Kutipan Teks:
━━━━━━━━━━━━━━━━━━━━
Thursday 26 July 2012

Selamat datang di Kampus Perjuangan, Kawan!

OKK_1206269033_Rencana-Nya yang Sempurna

            Nama saya Muhammad Raditio Jati Utomo. Dan, teman-teman cukup memanggil saya dengan Jati. Mengapa Jati? Karena saya berharap untuk bisa sekokoh Pohon Jati. Saya ingin seperti Pohon Jati yang tak gentar menghadapi kemarau. Saya ingin seperti Pohon Jati yang batangnya tegak berdiri menatap sang mentari. Dan, saya ingin seperti Pohon Jati yang semakin tua justru semakin kuat dan semakin bernilai.

Kisah ini dimulai pada 1 Januari 1995, ketika saya dilahirkan dari rahim seorang ibu yang sangat hebat yang bernama Dwi Puspasari dan dibesarkan bersama seorang ayah yang bernama Subandrio Sofyan. Saya dilahirkan dan dibesarkan di Jakarta di sebuah keluarga kecil yang hanya ada sepasang orang tua dan dua orang anak. Saya sendiri merupakan seorang sulung. Sulung, atau anak pertama, merupakan suatu tanggung jawab yang berat, dimana saya harus selalu memposisikan diri sebagai seorang panutan dan contoh bagi adik saya, dimana saya harus selalu memperjuangkan kesuksesan untuk memotivasi adik saya, serta dimana saya harus selalu berusaha untuk menjadi figur yang sempurna di mata orang tua. Tentunya ini buka sesuatu yang mudah, tetapi saya percaya akan salah satu ayat Al-Qur’an yang menyatakan bahwa Allah tidak akan memberikan ujian kepada makhluknya kecuali ujian itu bisa dilalui. Dan, saya juga percaya bahwa Ia tak mungkin memberikan tanggung jawab ini tanpa suatu tujuan. Saya masih belum paham betul apa tujuan-Nya memberikan tanggung jawab ini kepada saya, tetapi saya percaya bahwa Ia sedang menyiapkan saya untuk sesuatu yang besar.
━━━━━━━━━━━━━━━━━━━━
Data yang Diberikan:

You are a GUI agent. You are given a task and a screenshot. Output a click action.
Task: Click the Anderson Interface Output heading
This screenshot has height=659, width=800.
━━━━━━━━━━━━━━━━━━━━
Ketentuan Latihan:
a) Ketik ulang bagian kutipan teks mulai dari "OKK_1206269033_Rencana-Nya yang Sempurna" sampai dengan "dan semakin bernilai.".
b) Tentukan apakah tiap pernyataan ini sesuai dengan kutipan teks: (i) Penulis lahir pada 1 Januari 1995; (ii) Penulis adalah anak bungsu dalam keluarganya; (iii) Penulis sudah memahami sepenuhnya tujuan diberikannya tanggung jawab sebagai anak sulung. Jawab ya atau tidak untuk masing-masing, lalu kutip persis kata-kata penentu dari kutipan teks.
Materi di atas tidak diperlukan.

Jawaban Berurutan:
a)
OKK_1206269033_Rencana-Nya yang Sempurna

            Nama saya Muhammad Raditio Jati Utomo. Dan, teman-teman cukup memanggil saya dengan Jati. Mengapa Jati? Karena saya berharap untuk bisa sekokoh Pohon Jati. Saya ingin seperti Pohon Jati yang tak gentar menghadapi kemarau. Saya ingin seperti Pohon Jati yang batangnya tegak berdiri menatap sang mentari. Dan, saya ingin seperti Pohon Jati yang semakin tua justru semakin kuat dan semakin bernilai.

b)
(i) Ya. "Kisah ini dimulai pada 1 Januari 1995, ketika saya dilahirkan"
(ii) Tidak. "Saya sendiri merupakan seorang sulung."
(iii) Tidak. "Saya masih belum paham betul apa tujuan-Nya memberikan tanggung jawab ini kepada saya"